Passage for review ->
Content starts

An attorney for the couple had argued that the nonprofit withheld critical information from consumers.

But in court documents in 2019 Second Chance argued that the vast majority of its house donors successfully obtained substantial charitable donation deductions on their federal tax returns and that no more than 4% have faced IRS audits. Those who have faced challenges have kept as many as half of their claimed deductions and some have kept all of them, Second Chance said in its motion for summary judgment.

“Second Chance informs donors of the potential tax benefits of deconstruction, but makes very clear that Second Chance does not provide tax advice,” a court memo said.

It said the couple’s argument would mean any charity that promotes potential tax benefits would be guaranteeing a donor’s claimed income tax deductions.

The plaintiffs failed to show Second Chance made false claims or had a duty to disclose information it may have known about audits of other donors, “let alone that Second Chance possessed fraudulent “intent” in connection with any alleged representation or omission,” the nonprofit’s court memo said.

Content ends

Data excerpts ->
Content starts

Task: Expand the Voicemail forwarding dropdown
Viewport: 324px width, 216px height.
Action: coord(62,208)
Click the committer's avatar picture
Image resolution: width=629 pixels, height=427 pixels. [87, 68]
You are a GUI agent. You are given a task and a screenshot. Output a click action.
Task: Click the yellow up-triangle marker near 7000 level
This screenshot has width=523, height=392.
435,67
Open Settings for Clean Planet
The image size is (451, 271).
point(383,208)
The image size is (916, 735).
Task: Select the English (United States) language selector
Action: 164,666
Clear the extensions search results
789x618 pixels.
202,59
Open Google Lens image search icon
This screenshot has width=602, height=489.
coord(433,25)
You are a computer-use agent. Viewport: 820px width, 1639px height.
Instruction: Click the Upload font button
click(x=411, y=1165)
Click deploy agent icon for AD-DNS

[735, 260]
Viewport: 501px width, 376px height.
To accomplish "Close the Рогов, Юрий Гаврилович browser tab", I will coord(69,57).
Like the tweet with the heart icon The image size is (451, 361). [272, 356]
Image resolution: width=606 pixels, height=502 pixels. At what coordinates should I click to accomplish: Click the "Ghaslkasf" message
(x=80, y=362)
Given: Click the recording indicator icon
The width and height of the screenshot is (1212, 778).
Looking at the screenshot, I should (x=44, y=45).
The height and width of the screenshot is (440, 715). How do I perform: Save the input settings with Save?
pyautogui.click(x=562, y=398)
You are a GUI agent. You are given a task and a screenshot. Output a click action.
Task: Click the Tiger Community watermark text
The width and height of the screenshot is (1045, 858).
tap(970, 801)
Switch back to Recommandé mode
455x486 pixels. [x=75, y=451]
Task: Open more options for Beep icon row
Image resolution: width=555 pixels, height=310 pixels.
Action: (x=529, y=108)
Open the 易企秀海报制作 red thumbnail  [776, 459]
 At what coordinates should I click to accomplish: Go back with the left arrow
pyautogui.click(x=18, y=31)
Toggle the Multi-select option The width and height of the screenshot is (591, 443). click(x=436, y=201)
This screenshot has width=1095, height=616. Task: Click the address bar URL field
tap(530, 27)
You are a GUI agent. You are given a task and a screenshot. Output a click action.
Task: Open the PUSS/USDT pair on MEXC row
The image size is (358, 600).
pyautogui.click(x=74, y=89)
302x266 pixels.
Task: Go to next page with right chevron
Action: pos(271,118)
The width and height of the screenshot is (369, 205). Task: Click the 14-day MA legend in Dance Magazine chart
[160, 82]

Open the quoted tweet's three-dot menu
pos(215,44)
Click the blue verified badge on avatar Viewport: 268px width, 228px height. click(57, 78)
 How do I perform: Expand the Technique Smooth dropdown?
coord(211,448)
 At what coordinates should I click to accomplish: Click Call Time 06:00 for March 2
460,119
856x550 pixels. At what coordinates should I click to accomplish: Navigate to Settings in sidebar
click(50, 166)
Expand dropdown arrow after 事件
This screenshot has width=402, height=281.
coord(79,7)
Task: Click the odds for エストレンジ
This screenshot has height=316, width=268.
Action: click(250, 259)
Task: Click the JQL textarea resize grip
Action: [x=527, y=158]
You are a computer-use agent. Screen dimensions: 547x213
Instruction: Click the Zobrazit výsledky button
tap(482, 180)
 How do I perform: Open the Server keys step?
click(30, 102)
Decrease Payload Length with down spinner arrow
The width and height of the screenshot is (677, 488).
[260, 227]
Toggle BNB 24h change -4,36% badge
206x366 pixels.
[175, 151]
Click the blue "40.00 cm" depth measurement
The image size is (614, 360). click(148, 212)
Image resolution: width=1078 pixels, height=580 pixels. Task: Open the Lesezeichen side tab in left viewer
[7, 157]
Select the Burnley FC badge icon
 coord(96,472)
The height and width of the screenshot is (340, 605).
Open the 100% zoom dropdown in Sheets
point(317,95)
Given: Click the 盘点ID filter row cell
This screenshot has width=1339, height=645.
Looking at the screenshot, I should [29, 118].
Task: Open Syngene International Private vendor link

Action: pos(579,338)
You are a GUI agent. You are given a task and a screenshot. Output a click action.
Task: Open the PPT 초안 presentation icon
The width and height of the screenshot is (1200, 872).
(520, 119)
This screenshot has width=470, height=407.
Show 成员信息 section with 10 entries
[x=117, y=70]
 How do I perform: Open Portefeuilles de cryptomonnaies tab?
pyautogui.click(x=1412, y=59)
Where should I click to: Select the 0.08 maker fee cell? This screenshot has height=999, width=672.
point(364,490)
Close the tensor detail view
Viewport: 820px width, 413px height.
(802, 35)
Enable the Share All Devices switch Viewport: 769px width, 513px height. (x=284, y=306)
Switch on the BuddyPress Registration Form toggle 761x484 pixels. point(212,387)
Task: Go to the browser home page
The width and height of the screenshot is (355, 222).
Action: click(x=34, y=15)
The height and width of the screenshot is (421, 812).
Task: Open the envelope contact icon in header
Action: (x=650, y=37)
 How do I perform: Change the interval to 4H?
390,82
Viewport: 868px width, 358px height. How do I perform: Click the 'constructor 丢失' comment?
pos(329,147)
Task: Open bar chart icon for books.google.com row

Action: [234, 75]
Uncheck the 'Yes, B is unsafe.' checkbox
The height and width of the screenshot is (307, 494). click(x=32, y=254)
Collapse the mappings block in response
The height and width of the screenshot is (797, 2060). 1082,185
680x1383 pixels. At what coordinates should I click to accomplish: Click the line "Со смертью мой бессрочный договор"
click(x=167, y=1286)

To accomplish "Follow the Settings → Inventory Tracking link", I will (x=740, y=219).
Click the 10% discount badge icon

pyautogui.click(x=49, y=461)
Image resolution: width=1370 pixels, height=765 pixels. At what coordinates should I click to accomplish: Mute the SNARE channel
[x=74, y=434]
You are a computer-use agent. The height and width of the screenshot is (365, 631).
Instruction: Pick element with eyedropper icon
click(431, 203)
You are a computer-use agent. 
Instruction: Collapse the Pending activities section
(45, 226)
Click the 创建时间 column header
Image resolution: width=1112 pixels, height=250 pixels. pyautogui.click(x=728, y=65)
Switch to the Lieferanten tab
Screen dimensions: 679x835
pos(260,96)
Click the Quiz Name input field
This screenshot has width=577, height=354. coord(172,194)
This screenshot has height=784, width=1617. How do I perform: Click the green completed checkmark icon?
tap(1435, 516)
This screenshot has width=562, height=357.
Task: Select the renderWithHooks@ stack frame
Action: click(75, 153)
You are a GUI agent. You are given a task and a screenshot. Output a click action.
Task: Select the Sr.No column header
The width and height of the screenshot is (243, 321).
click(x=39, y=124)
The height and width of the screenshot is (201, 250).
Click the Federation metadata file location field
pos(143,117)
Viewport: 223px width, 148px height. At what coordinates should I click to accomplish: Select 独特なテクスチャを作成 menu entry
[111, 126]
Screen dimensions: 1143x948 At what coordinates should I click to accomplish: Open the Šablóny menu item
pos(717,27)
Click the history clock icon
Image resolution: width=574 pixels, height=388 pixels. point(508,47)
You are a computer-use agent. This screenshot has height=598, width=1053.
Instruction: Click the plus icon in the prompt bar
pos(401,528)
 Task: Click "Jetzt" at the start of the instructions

Content ends

What the task requires -> Continue the text about the lawsuit against Second Chance from the point where it stops. The records were taken from a separate source.

Response to the exercise ->
The lawsuit was dismissed against both Second Chance and NoVaStar in August 2019.

But publicity about the allegations continues to hurt Second Chance’s ability to attract donors, especially those considering donating a home, Foster said.

When they hear about the lawsuit, he said, “that person is most likely to say, ‘I’m going to move on and forget about that as an option.’”

After the lawsuit was filed, building donations fell as much as 25 percent, Foster said. The nonprofit has been able to win back some donations by working to rebuild its reputation, he said.

While house donations have been down, business has been up on the retail side as donations and sales of furniture and housewares has picked up as people focused more on their homes and remodeling during the pandemic, Foster said.